**What to work on**. Convert each line of the following data into a JSON list of strings, one string per line, and omit any blank lines. Leave the pictures out of the output.

━━━━━━━━━━━━━━━━━━━━

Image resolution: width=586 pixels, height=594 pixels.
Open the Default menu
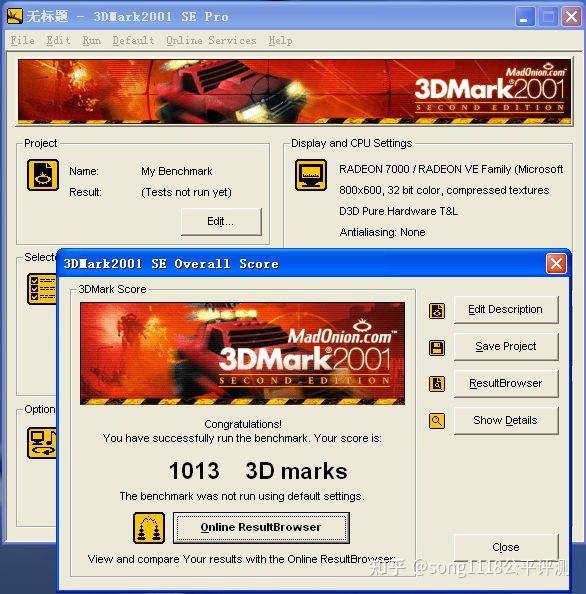pos(133,40)
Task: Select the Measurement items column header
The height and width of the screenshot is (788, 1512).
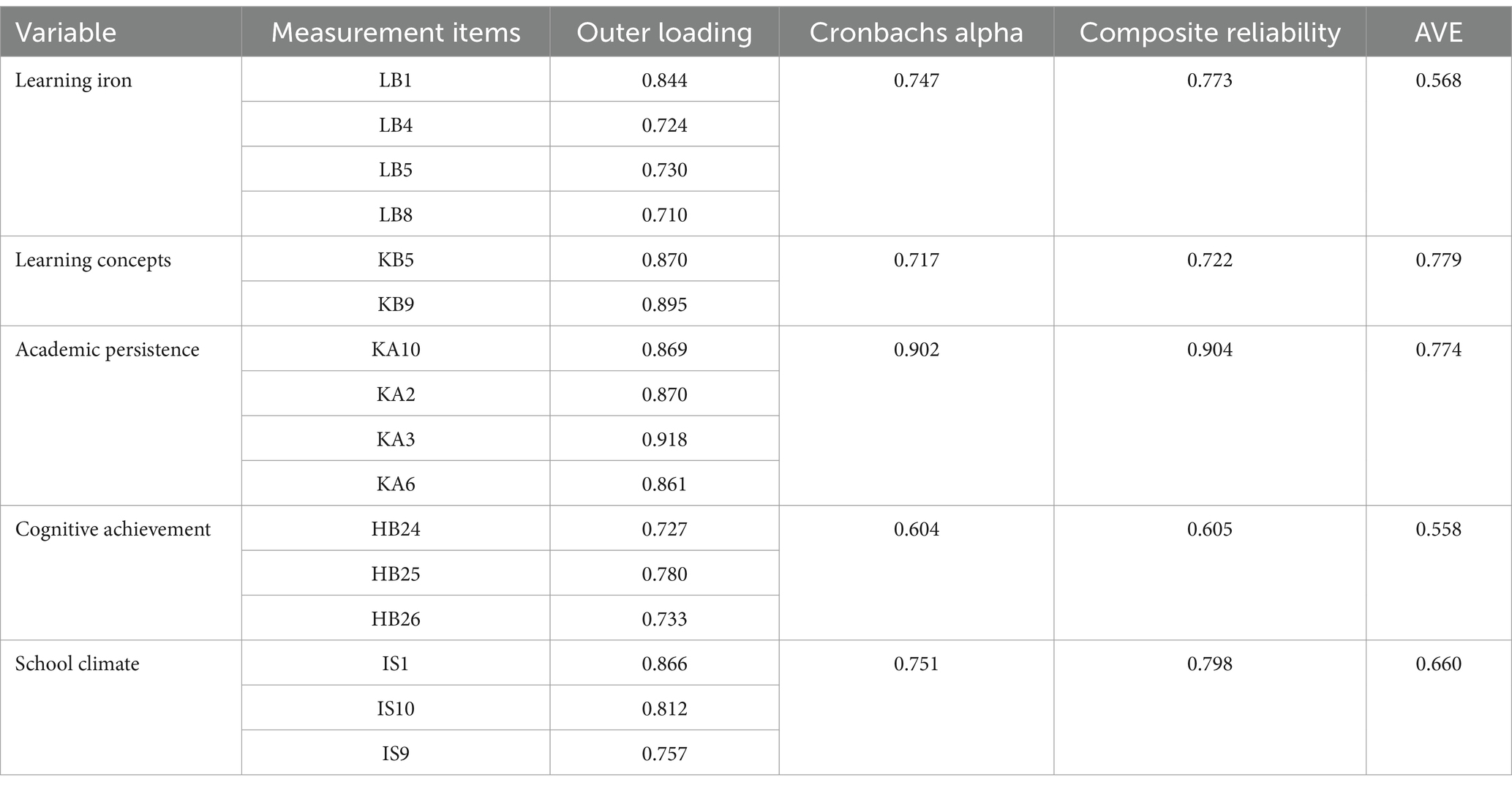Action: 396,32
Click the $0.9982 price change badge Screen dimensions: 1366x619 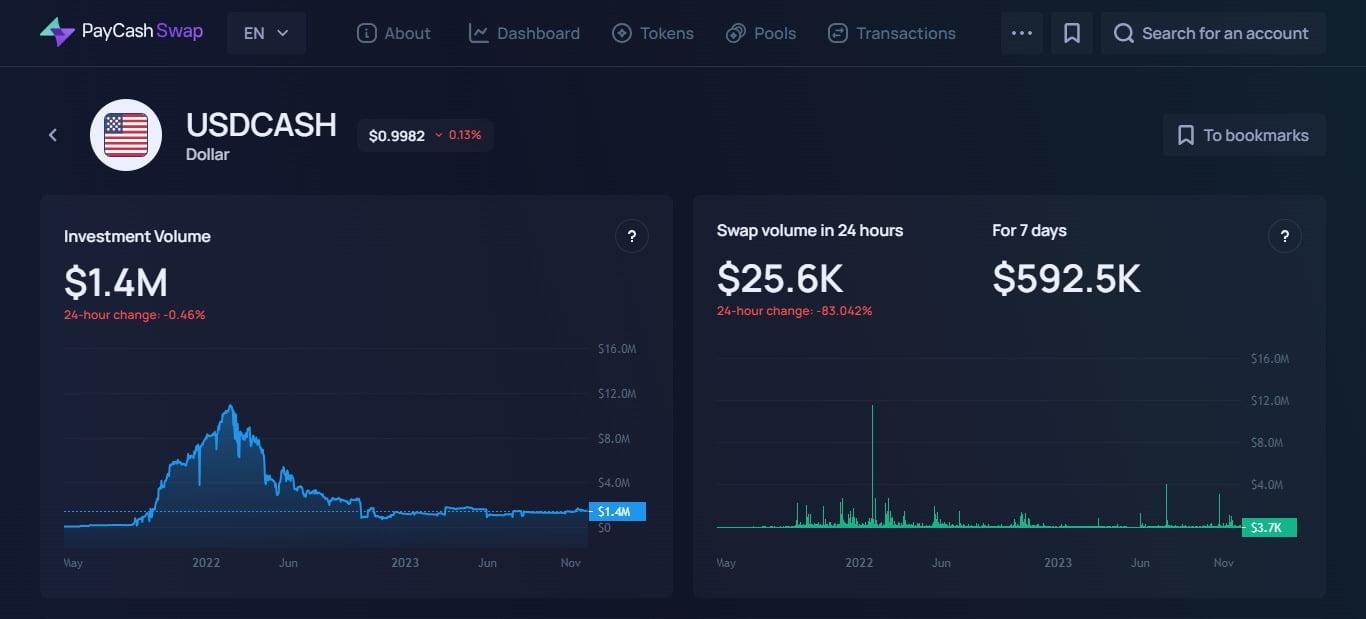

━━━━━━━━━━━━━━━━━━━━

**Result of the task**.
[
  "Image resolution: width=586 pixels, height=594 pixels.",
  "Open the Default menu",
  "pos(133,40)",
  "Task: Select the Measurement items column header",
  "The height and width of the screenshot is (788, 1512).",
  "Action: 396,32",
  "Click the $0.9982 price change badge Screen dimensions: 1366x619 "
]